* [Work task]:
Go through the material under this sentence. Return every line holding "menu".

* [Provided data]:
______

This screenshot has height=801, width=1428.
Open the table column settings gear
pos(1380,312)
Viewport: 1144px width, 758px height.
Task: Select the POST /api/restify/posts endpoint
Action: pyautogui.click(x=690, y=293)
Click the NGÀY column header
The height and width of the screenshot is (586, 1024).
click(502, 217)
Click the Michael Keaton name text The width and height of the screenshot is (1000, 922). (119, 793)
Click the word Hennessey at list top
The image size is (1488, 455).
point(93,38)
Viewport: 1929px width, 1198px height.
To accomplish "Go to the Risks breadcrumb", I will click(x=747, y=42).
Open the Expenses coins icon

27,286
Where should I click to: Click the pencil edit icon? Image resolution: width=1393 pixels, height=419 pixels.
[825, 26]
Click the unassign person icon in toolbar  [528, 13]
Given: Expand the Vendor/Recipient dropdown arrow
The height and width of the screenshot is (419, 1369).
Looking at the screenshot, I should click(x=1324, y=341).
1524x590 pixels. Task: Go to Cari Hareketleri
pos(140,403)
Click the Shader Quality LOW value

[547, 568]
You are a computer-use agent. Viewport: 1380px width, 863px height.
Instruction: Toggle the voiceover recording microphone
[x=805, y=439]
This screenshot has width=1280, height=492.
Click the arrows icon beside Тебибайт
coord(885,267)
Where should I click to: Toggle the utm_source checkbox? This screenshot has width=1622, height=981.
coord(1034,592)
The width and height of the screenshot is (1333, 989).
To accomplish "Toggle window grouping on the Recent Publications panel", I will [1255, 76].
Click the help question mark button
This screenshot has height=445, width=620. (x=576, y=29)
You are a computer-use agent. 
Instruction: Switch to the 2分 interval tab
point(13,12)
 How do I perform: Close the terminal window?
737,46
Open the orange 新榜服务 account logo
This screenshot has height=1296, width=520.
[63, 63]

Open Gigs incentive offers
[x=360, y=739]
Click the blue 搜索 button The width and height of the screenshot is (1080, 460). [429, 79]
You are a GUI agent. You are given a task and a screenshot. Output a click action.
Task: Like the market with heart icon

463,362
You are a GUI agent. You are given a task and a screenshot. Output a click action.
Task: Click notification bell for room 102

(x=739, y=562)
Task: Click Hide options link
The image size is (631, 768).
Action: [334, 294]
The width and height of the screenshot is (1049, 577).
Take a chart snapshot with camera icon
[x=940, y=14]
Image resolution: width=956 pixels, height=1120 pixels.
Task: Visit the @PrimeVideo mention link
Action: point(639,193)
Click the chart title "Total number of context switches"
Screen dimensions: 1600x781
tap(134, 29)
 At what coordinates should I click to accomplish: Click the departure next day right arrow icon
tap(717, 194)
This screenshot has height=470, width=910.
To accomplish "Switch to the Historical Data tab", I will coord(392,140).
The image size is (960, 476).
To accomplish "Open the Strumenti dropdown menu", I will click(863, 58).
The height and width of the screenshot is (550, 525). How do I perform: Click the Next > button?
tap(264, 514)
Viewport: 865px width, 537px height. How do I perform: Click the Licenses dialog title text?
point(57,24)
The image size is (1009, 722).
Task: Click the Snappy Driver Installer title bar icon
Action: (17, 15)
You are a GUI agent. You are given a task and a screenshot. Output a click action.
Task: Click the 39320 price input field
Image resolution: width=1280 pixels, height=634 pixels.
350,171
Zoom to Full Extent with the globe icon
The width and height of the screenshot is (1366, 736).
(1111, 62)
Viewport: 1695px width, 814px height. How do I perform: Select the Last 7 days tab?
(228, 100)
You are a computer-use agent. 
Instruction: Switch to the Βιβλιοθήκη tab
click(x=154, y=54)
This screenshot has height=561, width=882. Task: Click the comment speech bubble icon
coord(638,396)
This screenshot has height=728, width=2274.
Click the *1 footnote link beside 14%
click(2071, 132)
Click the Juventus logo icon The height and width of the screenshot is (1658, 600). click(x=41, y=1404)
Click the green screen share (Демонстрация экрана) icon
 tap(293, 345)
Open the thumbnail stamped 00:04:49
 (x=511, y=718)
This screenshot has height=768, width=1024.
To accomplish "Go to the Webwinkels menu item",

______

* [Expected answer]:
To accomplish "Open the Strumenti dropdown menu", I will click(863, 58).
To accomplish "Go to the Webwinkels menu item",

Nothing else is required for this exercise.